◆ Instruction ◆
Reproduce without alteration the part of the records that begins with the line containing "Click reboot power icon for HT704 device" and ends with the line containing "click(x=86, y=328)", including both of those lines.
┌─ Listed entries
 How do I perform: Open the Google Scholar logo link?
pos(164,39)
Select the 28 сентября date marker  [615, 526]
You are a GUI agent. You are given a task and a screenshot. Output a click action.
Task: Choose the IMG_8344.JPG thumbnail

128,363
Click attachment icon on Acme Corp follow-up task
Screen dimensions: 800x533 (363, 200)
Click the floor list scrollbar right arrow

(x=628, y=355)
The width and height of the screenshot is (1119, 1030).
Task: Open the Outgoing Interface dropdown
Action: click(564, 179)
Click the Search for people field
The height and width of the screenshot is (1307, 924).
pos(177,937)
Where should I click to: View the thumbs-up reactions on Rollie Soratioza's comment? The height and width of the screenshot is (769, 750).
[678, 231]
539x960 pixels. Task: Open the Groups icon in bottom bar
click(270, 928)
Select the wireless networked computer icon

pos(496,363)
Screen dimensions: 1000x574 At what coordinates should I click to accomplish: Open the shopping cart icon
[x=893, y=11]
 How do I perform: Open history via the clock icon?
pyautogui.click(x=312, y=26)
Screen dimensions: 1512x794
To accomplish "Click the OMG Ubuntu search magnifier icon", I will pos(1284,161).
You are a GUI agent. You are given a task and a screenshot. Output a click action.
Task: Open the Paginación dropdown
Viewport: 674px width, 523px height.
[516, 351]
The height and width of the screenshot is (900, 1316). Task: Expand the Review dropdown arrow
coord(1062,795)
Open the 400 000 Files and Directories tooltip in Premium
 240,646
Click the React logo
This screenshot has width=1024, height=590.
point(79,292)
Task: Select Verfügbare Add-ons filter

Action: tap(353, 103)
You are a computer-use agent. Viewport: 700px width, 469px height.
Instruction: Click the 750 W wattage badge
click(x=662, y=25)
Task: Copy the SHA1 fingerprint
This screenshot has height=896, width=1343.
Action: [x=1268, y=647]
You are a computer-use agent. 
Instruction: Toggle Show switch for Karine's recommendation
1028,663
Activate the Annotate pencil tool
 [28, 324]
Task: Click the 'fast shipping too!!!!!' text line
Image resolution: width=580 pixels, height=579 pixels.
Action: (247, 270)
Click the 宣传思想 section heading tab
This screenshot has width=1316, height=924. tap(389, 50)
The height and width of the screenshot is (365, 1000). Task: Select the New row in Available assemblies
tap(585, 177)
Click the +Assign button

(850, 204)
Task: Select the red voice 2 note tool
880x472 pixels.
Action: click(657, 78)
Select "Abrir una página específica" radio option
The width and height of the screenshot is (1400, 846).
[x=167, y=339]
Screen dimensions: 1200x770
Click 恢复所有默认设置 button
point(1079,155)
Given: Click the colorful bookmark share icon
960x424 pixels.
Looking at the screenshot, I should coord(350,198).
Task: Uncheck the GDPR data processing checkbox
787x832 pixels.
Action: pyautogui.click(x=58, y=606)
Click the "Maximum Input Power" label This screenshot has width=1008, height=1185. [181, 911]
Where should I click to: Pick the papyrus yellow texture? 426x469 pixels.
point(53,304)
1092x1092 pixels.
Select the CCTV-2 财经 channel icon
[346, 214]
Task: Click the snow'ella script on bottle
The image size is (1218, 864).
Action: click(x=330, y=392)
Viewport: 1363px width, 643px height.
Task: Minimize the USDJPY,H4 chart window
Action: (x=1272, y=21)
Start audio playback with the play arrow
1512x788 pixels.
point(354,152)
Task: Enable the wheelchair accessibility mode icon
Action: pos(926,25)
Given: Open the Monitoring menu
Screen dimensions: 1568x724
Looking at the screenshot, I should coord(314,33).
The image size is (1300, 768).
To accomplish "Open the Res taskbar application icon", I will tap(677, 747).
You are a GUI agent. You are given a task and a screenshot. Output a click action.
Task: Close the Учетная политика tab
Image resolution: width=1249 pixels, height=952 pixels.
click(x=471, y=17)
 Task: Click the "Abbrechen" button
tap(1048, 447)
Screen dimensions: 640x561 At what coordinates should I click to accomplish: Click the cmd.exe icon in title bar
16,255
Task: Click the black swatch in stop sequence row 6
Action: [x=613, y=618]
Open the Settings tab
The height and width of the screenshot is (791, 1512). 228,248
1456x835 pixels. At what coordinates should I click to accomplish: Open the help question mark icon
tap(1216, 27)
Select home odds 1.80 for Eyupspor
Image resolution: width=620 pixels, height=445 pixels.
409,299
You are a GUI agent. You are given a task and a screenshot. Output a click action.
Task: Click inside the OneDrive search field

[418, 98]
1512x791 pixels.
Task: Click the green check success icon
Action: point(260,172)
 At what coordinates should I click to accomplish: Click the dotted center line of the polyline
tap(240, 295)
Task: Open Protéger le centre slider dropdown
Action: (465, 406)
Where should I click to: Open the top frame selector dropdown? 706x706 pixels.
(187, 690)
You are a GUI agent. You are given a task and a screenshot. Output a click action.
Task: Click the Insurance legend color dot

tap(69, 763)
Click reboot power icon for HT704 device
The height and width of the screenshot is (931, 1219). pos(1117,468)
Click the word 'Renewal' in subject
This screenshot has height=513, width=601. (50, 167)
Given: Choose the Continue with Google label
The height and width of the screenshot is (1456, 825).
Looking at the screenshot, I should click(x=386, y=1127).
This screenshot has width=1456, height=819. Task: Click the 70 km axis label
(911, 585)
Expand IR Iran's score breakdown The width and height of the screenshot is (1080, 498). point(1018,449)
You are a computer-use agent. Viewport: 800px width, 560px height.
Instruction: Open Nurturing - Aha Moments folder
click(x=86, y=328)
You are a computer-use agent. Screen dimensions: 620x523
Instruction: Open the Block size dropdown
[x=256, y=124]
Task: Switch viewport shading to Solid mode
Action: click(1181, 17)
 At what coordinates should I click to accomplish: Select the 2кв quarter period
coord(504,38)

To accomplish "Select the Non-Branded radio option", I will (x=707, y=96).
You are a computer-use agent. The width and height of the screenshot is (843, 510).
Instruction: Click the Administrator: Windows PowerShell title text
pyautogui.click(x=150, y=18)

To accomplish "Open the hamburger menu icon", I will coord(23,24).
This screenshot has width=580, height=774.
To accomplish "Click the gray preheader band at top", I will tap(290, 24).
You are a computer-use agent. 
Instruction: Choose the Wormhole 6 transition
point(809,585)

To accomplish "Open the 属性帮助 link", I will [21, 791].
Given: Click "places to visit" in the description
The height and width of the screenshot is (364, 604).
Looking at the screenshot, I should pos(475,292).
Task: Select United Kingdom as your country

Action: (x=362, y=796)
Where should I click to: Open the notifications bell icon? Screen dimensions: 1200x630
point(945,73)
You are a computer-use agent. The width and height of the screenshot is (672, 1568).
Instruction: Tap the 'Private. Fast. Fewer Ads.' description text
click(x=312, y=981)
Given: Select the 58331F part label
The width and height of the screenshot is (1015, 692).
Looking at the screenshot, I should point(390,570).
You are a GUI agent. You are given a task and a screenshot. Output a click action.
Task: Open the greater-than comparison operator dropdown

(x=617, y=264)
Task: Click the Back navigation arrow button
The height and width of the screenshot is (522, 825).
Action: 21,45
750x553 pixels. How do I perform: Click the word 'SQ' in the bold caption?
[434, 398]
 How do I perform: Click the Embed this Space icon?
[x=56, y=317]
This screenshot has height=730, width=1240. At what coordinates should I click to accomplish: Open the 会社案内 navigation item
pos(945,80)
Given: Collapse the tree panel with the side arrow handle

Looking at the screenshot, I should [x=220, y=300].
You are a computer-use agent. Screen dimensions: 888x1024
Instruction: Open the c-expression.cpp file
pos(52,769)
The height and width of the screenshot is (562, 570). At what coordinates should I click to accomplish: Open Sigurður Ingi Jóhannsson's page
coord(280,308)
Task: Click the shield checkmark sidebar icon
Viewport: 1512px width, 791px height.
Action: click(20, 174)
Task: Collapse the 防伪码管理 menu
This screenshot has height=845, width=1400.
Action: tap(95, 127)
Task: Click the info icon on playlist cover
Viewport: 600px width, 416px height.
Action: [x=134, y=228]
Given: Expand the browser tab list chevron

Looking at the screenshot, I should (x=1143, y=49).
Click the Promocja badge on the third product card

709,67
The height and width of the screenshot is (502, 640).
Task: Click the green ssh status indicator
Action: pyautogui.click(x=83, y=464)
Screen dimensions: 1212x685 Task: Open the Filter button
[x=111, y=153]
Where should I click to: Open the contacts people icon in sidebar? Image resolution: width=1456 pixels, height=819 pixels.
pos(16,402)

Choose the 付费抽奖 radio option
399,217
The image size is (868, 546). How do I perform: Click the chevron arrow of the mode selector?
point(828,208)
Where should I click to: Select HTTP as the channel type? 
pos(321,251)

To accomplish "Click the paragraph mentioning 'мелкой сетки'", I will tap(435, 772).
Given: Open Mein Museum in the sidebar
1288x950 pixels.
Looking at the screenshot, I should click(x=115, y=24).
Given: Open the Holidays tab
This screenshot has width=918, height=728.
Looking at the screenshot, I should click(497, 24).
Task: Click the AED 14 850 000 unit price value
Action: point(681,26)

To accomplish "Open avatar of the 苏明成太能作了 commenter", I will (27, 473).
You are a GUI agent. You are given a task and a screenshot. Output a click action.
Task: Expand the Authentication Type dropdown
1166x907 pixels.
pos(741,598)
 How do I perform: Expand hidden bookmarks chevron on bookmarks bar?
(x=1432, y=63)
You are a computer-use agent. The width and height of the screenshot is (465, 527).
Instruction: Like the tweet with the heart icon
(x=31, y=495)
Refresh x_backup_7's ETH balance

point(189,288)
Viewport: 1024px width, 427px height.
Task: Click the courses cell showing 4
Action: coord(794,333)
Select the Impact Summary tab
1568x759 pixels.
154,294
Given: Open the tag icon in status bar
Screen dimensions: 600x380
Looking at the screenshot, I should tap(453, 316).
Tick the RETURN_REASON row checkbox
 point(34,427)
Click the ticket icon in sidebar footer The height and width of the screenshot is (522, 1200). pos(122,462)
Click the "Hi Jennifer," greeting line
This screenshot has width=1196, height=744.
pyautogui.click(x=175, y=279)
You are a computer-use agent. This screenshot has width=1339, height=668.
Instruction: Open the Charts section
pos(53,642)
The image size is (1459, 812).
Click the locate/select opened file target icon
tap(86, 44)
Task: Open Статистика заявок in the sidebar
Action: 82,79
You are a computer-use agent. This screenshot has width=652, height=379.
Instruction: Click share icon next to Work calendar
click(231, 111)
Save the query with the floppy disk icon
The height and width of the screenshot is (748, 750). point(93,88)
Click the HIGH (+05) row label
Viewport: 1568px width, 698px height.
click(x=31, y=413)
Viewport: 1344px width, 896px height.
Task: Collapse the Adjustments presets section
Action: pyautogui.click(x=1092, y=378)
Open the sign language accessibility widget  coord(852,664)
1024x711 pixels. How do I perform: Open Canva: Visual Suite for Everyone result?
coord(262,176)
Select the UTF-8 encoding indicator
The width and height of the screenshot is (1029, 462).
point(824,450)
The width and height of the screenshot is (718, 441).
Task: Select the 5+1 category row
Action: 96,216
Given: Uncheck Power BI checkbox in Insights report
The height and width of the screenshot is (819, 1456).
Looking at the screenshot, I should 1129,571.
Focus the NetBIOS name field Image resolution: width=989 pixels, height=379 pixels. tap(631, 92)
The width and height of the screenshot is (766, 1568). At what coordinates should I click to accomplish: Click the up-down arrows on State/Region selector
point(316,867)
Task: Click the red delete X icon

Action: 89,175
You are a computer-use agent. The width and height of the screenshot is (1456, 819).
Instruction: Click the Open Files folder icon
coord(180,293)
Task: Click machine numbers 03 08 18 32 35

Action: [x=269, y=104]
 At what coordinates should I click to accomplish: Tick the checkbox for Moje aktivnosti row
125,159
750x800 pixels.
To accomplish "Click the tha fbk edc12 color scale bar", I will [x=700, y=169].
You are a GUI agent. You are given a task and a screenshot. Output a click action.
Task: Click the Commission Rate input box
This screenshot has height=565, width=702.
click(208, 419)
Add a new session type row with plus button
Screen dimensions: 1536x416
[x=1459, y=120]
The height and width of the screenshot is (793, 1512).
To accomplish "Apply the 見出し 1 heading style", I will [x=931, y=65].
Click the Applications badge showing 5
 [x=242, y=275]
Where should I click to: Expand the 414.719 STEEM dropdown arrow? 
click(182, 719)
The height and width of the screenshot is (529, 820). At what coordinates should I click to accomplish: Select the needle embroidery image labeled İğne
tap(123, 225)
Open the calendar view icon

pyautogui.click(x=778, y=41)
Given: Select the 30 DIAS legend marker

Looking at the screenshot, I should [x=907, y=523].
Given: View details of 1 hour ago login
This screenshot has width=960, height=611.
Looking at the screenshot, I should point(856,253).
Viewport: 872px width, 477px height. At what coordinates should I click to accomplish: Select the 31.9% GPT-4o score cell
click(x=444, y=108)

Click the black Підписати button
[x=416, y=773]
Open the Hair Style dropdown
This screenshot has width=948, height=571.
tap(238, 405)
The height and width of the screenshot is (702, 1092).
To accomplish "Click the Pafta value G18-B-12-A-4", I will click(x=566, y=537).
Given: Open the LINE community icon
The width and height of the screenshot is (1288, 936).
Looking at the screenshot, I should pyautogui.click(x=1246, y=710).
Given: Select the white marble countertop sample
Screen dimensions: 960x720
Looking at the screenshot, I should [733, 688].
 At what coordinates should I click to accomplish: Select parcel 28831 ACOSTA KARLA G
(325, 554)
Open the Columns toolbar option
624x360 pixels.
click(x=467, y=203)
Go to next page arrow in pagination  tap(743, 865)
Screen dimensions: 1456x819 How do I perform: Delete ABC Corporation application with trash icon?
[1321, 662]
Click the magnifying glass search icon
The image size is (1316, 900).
└─
◆ Response to this exercise ◆
Click reboot power icon for HT704 device
The height and width of the screenshot is (931, 1219). pos(1117,468)
Click the word 'Renewal' in subject
This screenshot has height=513, width=601. (50, 167)
Given: Choose the Continue with Google label
The height and width of the screenshot is (1456, 825).
Looking at the screenshot, I should click(x=386, y=1127).
This screenshot has width=1456, height=819. Task: Click the 70 km axis label
(911, 585)
Expand IR Iran's score breakdown The width and height of the screenshot is (1080, 498). point(1018,449)
You are a computer-use agent. Viewport: 800px width, 560px height.
Instruction: Open Nurturing - Aha Moments folder
click(x=86, y=328)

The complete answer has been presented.